“Asla kan dökmeyeceğiz, şehrin içine girmeyeceğiz, hükümetin bize teslimini bekliyoruz, kadın hak ve özgürlüklerine azami önem göstereceğiz, yabancı elçilikler korunacaklardır…”
Bu cümleler Taliban'ın Kabil’i kuşattığı sırada yaptığı açıklamalar. Ama sahada bunların hiçbiri karşılık bulmadı maalesef.
Taliban'ın ABD ile işbirliği içinde olduğunu düşündüğü kişilere infaz ettiği, elindeki listeye göre bazı isimleri topladığı ve gelişigüzel birtakım tedbirlerle de insanları katlettiği ortaya çıktı ve bunlar BM raporunda da geniş yer buldu. Sözün kısası: Evvel olduğu gibi Taliban'ın söylediği ile gerçekler birbiriyle örtüşmüyor.
Anadolu'da hoş bir tabir vardır: “Aynası iştir kişinin lafına bakılmaz.” Bizler Taliban'ın kulağa hoş gelen söylemlerinin, sahada uygulandığını, güven ve istikrarın artık Afganistan'da tesis edildiğini görmeyi umut ediyoruz.
Türkiye burada nasıl bir adım atacağı konusuna gelecek olursak; Uluslararası toplumun nasıl bir reaksiyon göstereceği, Taliban’ın kimlerle irtibat kurmak isteyeceği, işbirliği vs. Tüm bunlar alınacak kararlarda etkili olacaktır. Ama bilinmelidir ki; Türk devleti, bu millete vazife ve mükelleflerini, gücü ölçüsünde yerine getirecektir.
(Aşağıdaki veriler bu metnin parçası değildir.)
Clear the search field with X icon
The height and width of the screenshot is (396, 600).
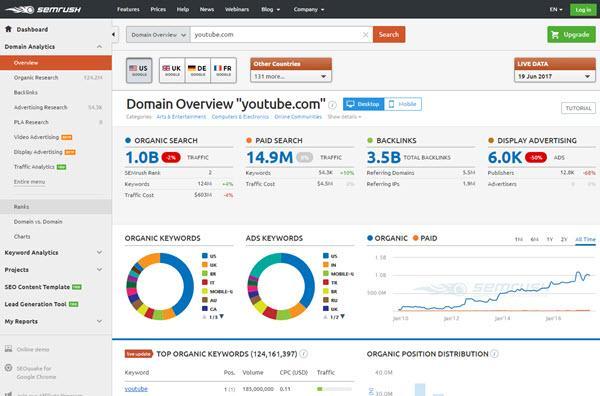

Türkiye Cumhuriyeti Devleti, Afganistan'a hiçbir zaman muhalif görevle gitmedi. Türkiye, Mehmetçiği oradan çekmekle Afganistan’a sırtını dönüp orayı terk etmiyor. Sn. Cumhurbaşkanı’nın tabiriyle “İhtiyatlı İyimserlik” diyelim şimdilik. Uygun şartlar oluştuğu takdirde Afganistan’a ilk ayak basacak olan yine Mehmetçik olacaktır. Halkın arzu ettiği husus da budur.
Burada aslolan şudur;
Taliban eğer kapanarak değil de dışa açılarak bir süreç götürmek istiyorsa yani Afganistan'da bütün herkesin ortak olduğu siyasi bir konsorsiyum yaratmak için bir yol arkadaşına ihtiyacı var. Bu yol arkadaşı da Türkiye'den başkası değil. Tabanda Türkiye’ye inanılmaz bir destek ve sempati var. Çünkü iki ülke arasındaki ilişkinin temeli oldukça eskiye dayanıyor. Mustafa Kemal Çankaya köşkünde verdiği bir resepsiyonda şu konuşmayı yapmıştır:
“…Afgan milleti ile menşei Orta Asya olan ecdadımızın arasındaki münasebetler ve kardeşlik bağları çok eskidir… İşte bugünkü Afgan ve Türk Milletleri, sayısız asırlardan ve büyük kıtaların içine hatıralar ve ananeler salan büyük milletlerin evlatlarıdır…”
Benim endişem tarihin tekerrür edeceği ile ilgili. Geçmişte Afganistan Kralı Emanullah Han, Atatürk’ün önerilerini dikkate almış olsaydı, daha planlı ve ülkesinin şartlarını gözardı etmeden hareket etseydi, ülkesi Afganistan büyük bir değişim yaşayabilir ve bugün çağdaş dünyanın bir parçası konumunda olabilirdi. Atatürk, ayrıca Emanullah yönetimine karşı çıkan isyan hareketi sırasında Afganistan’a gönderilen Türk birliğinden, canları pahasına kralın korunmasını istemiştir. Ancak, Türk askerî gücü yetişemeden Emanullah ülkesini terk etmek zorunda kalmıştır.
Sonuç olarak; günümüzde de stratejik konumundan ötürü gündemden hiç düşmeyen Afganistan’ın geçmişte olduğu gibi yine benzer büyük bir fırsatı kaçırmasından endişe duyuyorum.